After three years of penultimate stage defeats, Galway shocked four-in-a-row hopefuls Cork in the All-Ireland semi-final and qualified for an All-Ireland final showdown with Kilkenny in 1979. In one of the worst All-Ireland finals of the decade, Galway goalkeeper Séamus Shinnors had an absolute nightmare of a game. A 70-yards free by Liam "Chunky" O'Brien after just four minutes dipped, hit off Shinnors and ended up in the Galway net. Galway fought back and went two points up twelve minutes into the second half, however, they failed to score for the rest of the game.
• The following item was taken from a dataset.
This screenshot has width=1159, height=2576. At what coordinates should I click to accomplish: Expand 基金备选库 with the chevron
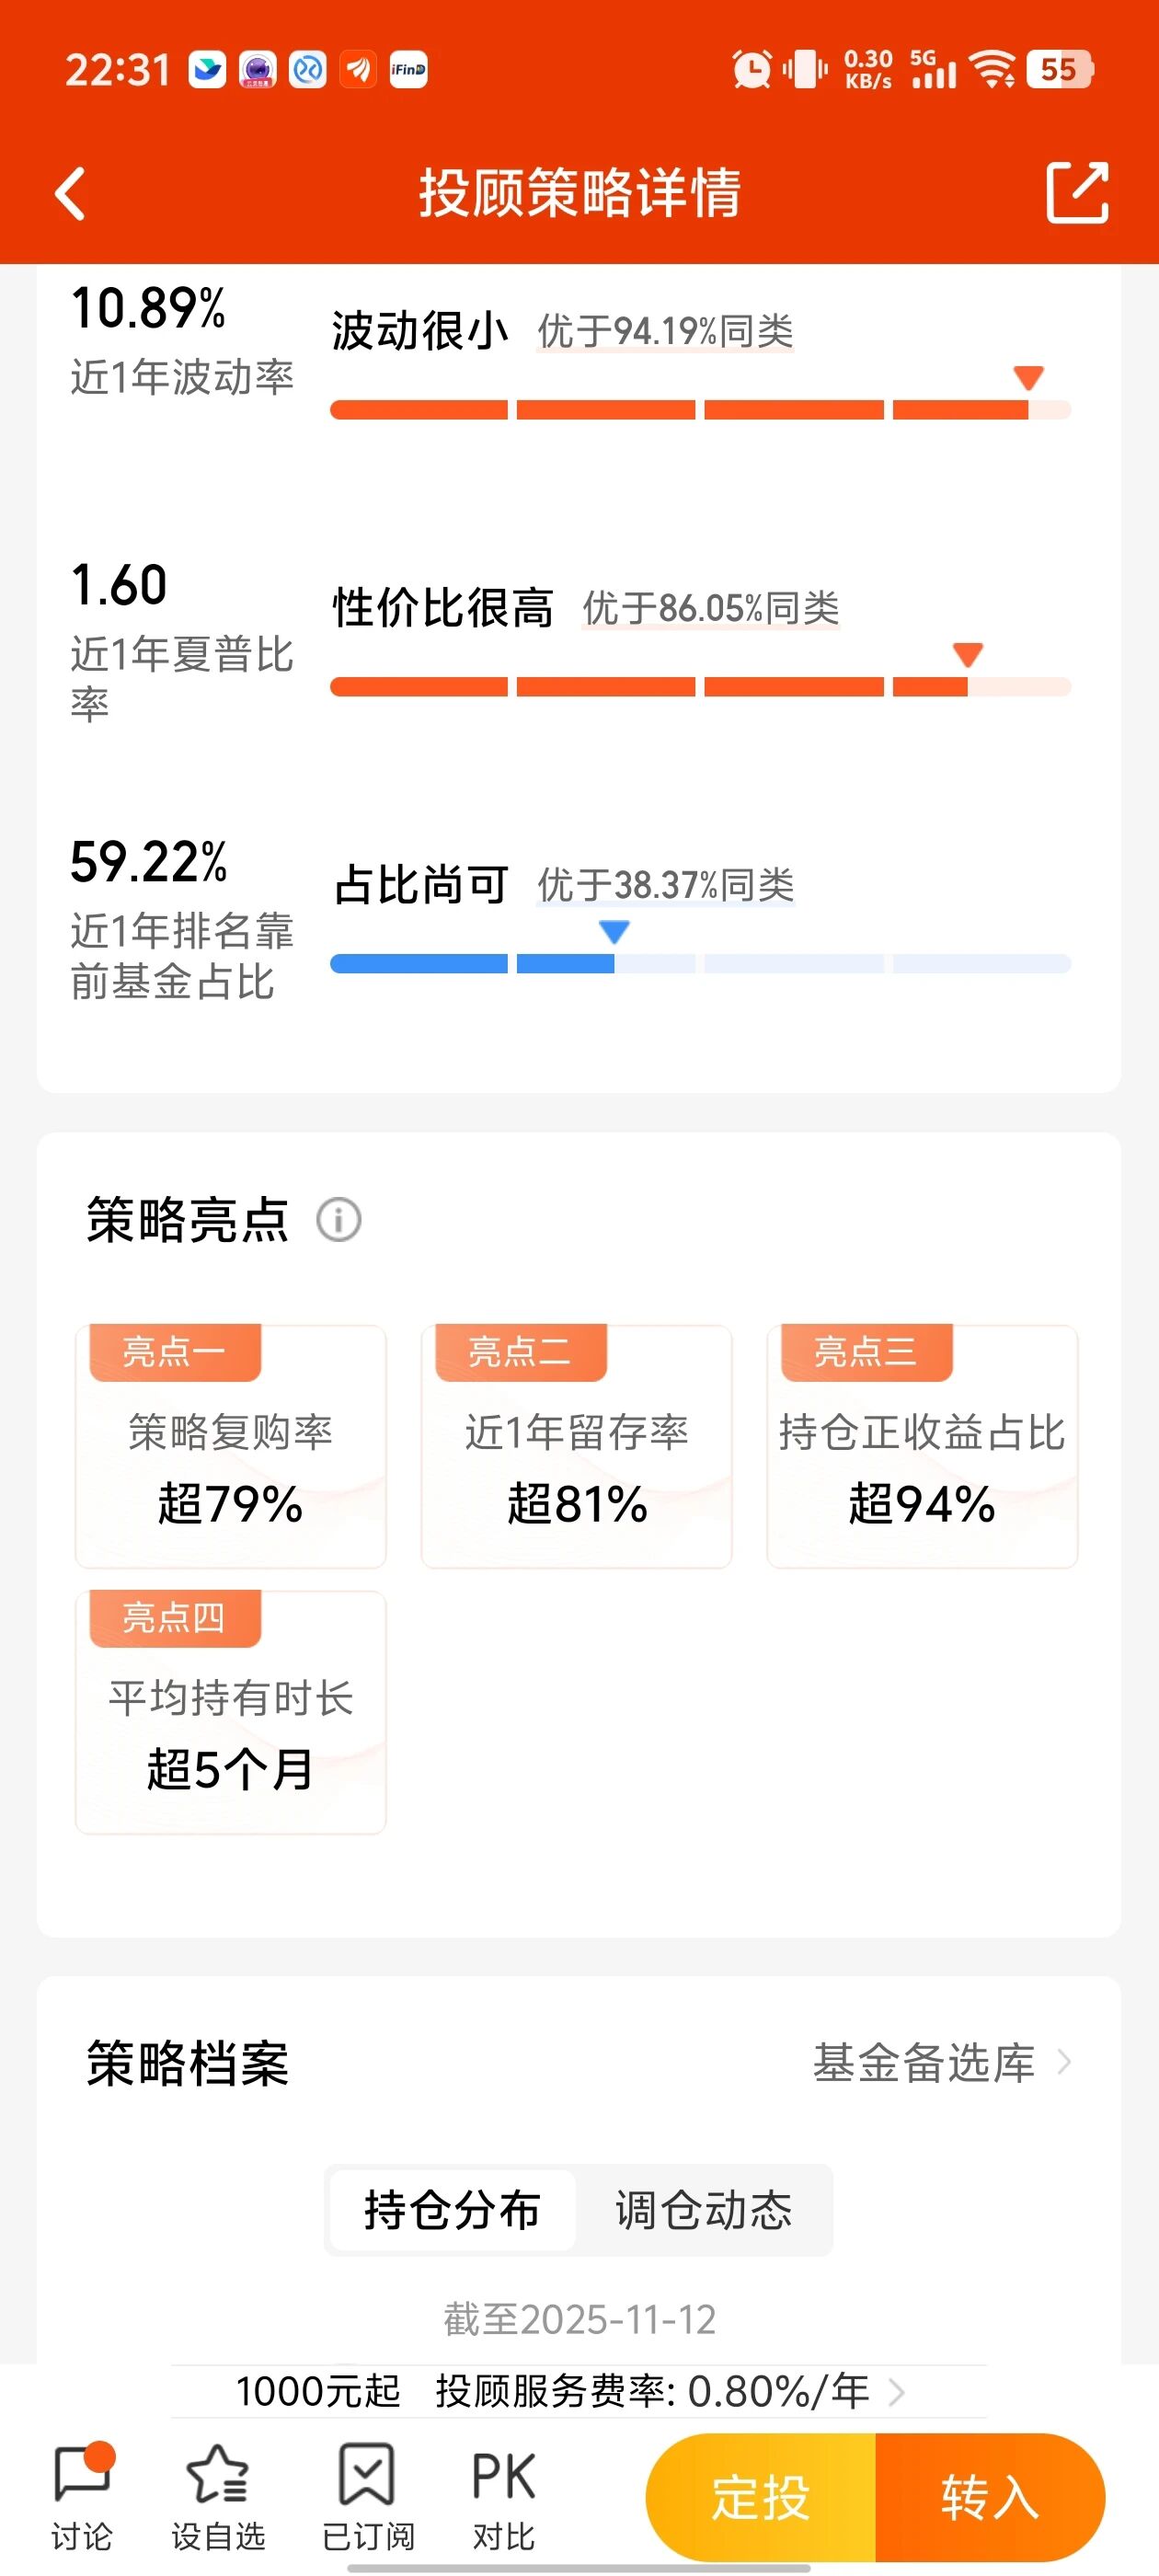(1064, 2063)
Four minutes before the end of the game another long-range free for Kilkenny ended up in the net behind Shinnors. It was a score which summed up the day for Connolly's side as Kilkenny went on to win by 2–12 to 1–8. In spite of this defeat Connolly later collected a second All-Star award.
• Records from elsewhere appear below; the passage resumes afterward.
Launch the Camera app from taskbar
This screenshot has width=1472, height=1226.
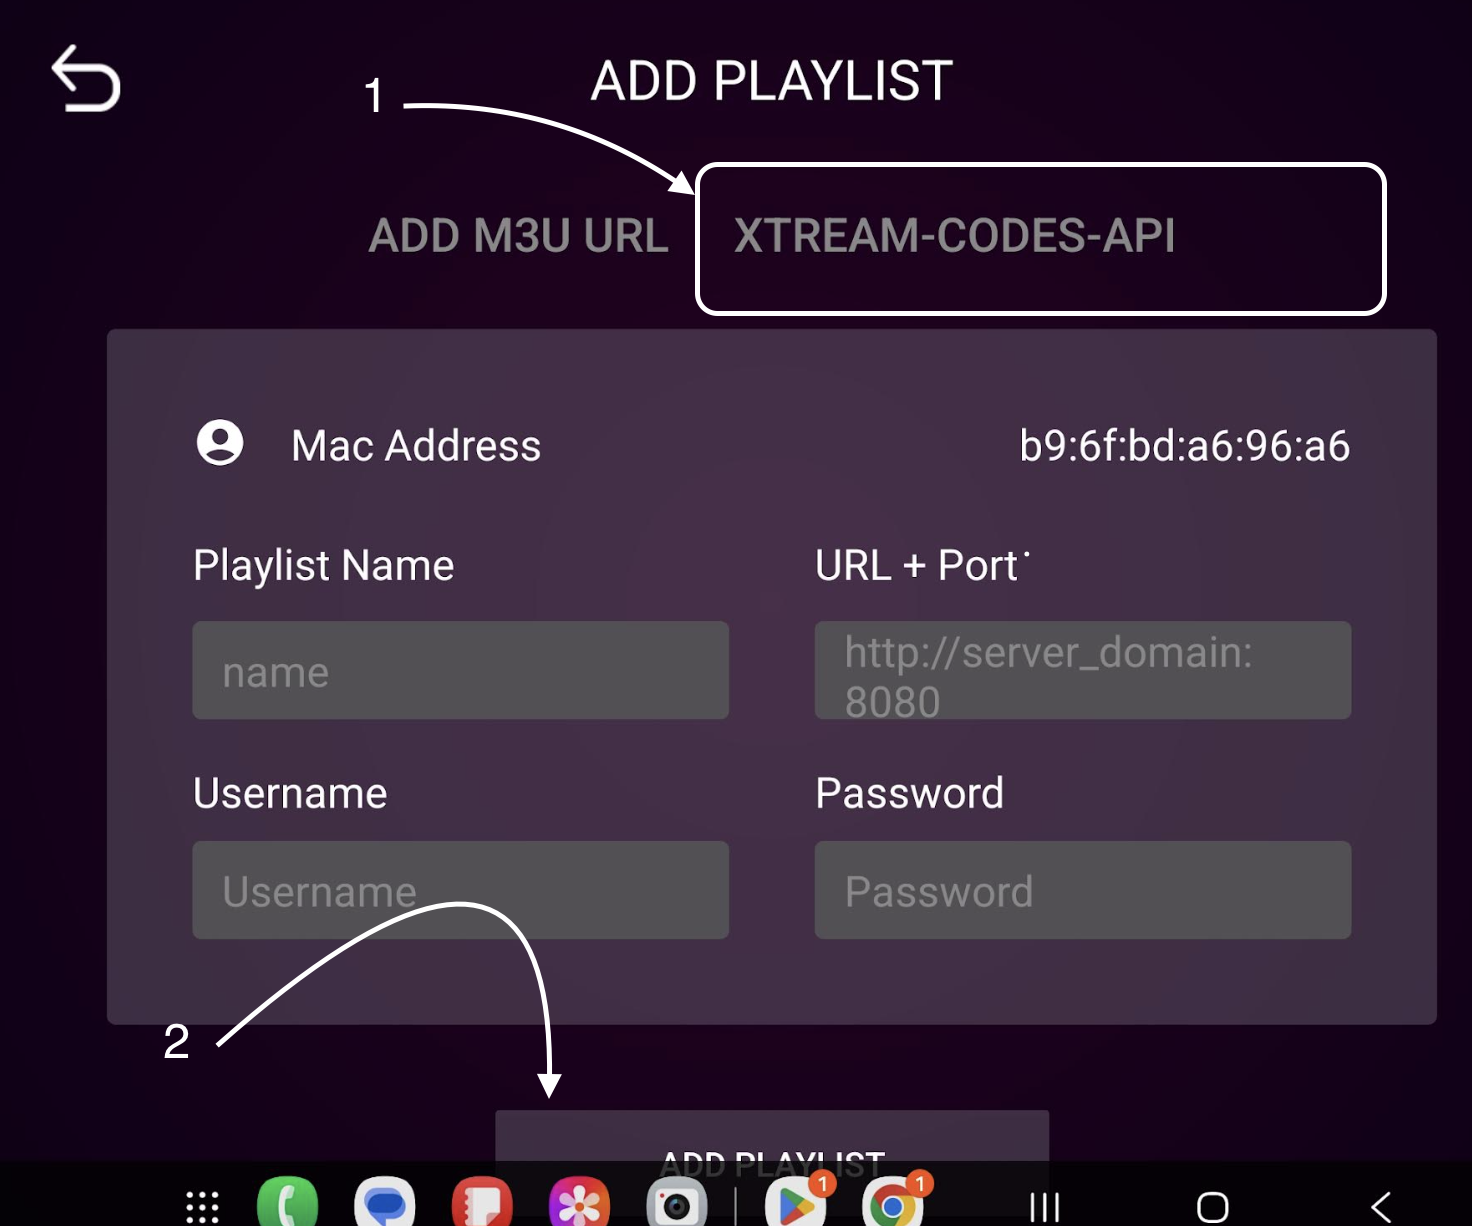click(676, 1203)

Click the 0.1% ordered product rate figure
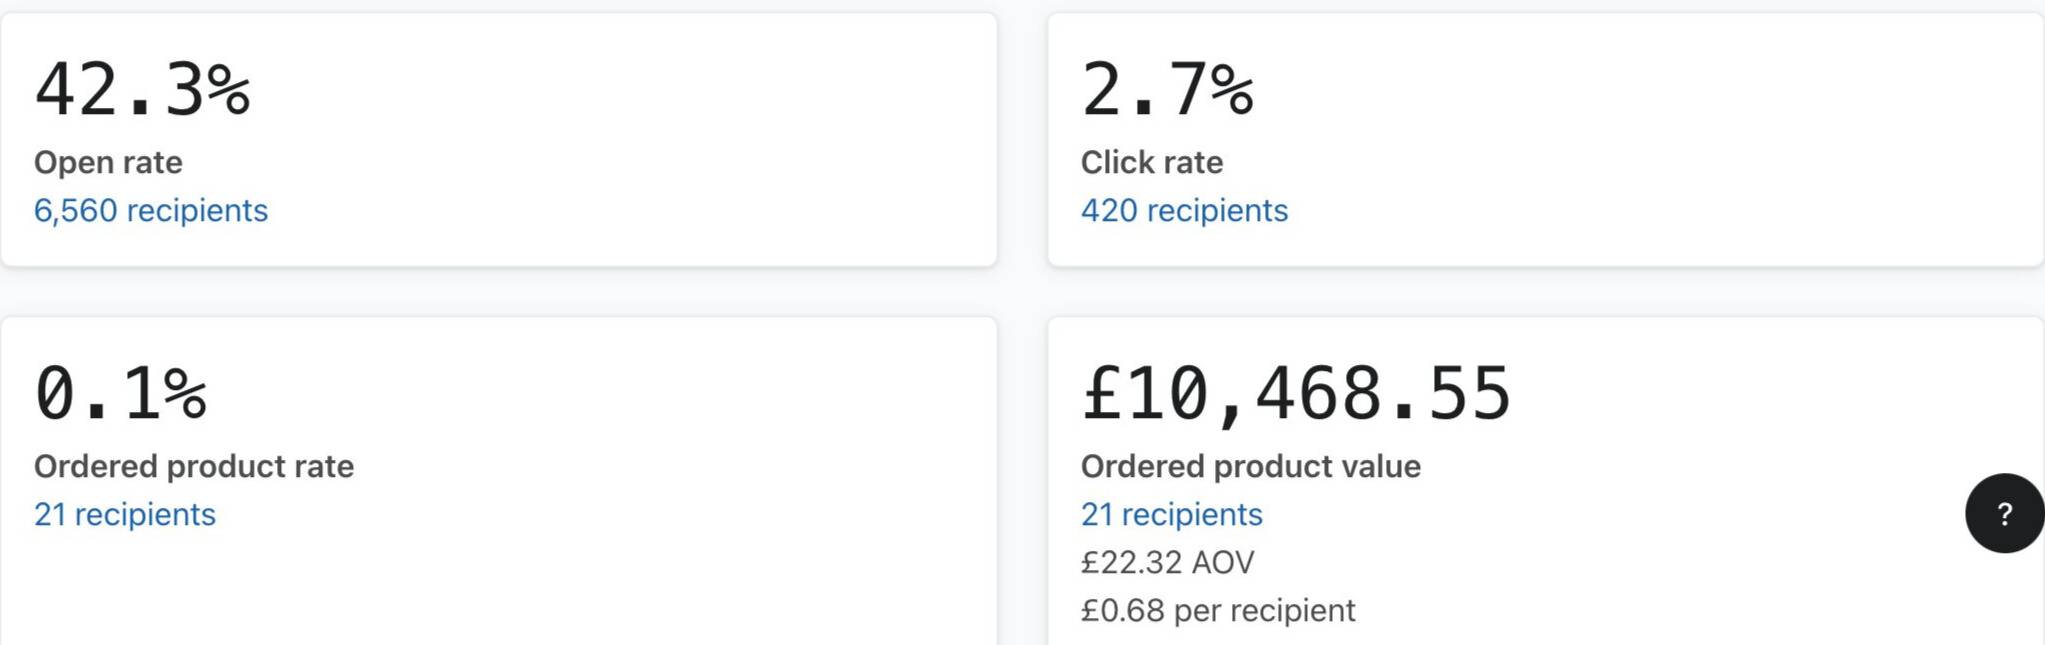[x=121, y=393]
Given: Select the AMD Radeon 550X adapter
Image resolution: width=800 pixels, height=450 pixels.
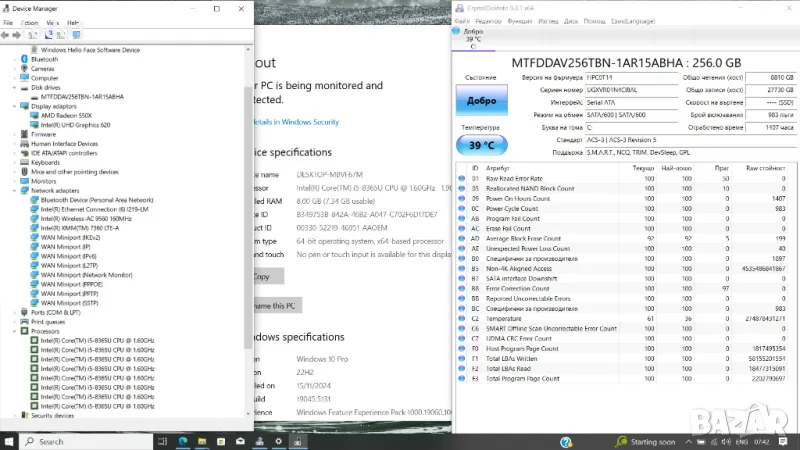Looking at the screenshot, I should (64, 115).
In 1980 Galway defeated Kildare and Offaly to reach a second consecutive All-Ireland final. Munster champions Limerick provided the opposition on this occasion and an exciting championship decider followed. Bernie Forde and P. J. Molloy goals for Galway meant that the men from the west led by 2–7 to 1–5 at half-time. Éamonn Cregan single-handedly launched the Limerick counter-attack in the second-half. Over the course of the game he scored 2–7, including an overhead goal and a point in which he showed the ball to full-back Conor Hayes and nonchalantly drove the ball over the bar. It was not enough to stem the tide and Galway went on to win the game by 2–15 to 3–9. It was Galway's first All-Ireland title since 1923, with Connolly picking up a winners' medal and the celebrations surpassed anything ever seen in Croke Park.
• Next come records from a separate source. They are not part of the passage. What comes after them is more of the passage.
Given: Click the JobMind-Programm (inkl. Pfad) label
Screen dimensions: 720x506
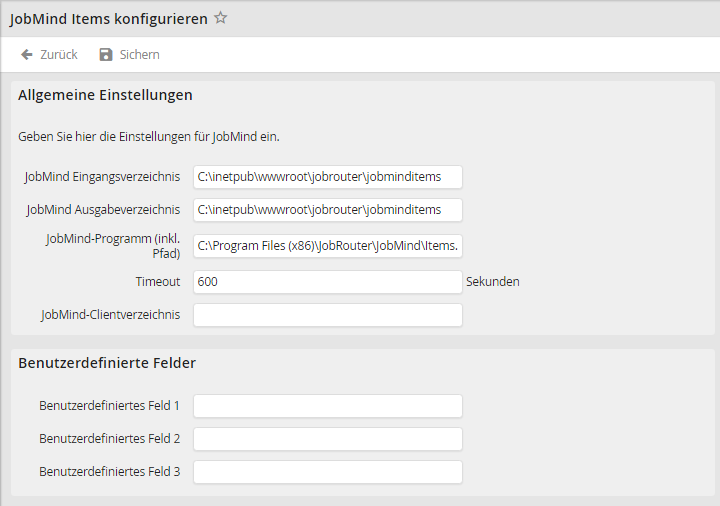Looking at the screenshot, I should [113, 246].
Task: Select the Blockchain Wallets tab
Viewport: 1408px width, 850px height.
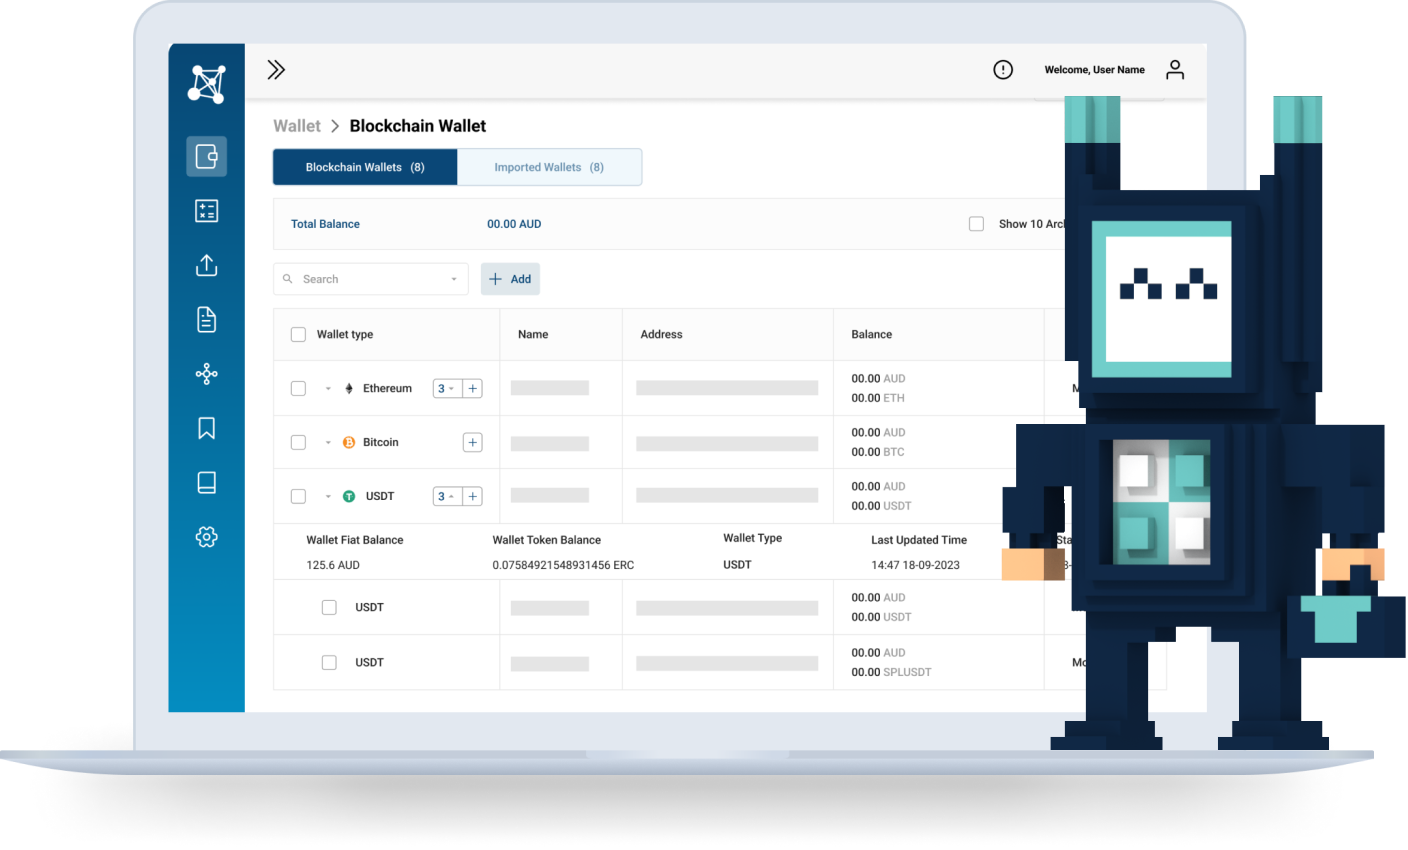Action: (364, 166)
1981 saw Galway reach a third consecutive All-Ireland final and Offaly were the opponents. Everything seemed to be going well for Connolly's side as Galway hoped to capture a second consecutive All-Ireland title. Offaly 'keeper Damien Martin was doing great work in batting out an almost certain Galway goal early in the second-half. With twenty-three minutes left in the game Galway led by six points, however, they failed to score for the rest of the game. Johnny Flaherty hand-passed Offaly's second goal with just three minutes remaining. At the long whistle Galway were defeated by 2–12 to 0–15. This defeat brought the curtain down on Connolly's inter-county career.

===Inter-provincial===

Connolly also lined out with Connacht in the inter-provincial series of games and enjoyed much success.

In 1979 Connolly was at midfield as Connacht reached the inter-provincial decider. A 1–13 to 1–9 defeat by Leinster was the result on that occasion. Connolly retained the same position on the team in 1980 as Connacht faced Railway Cup specialists Munster in the decider. A low-scoring game followed, however, a 1–5 to 0–7 victory gave Connacht their first Railway Cup title since 1947. It was Connolly's sole winners' medal in the inter-pro competition.

==Managerial career==
===Galway===

On 11 October 2000, Noel Lane defeated incumbent Mattie Murphy by 33 votes to 21 to become manager of the Galway senior hurling team. Connolly was included on the management team as coach.

In his opening season as coach and selector, Connolly's team surrendered their National League crown, however, a shock All-Ireland semi-final defeat of reigning champions Kilkenny propelled Galway to a championship showdown with old rivals Tipperary. Galway put it up to Tipp, however, two goals by Mark O'Leary gave the Munster men the threshold to withstand a Galway comeback. With nine minutes to go Galway were only a point in arrears, however, Tipperary outscored Galway by five to three in those closing minutes. At the final whistle Tipperary were the winners by 2–18 to 2–15.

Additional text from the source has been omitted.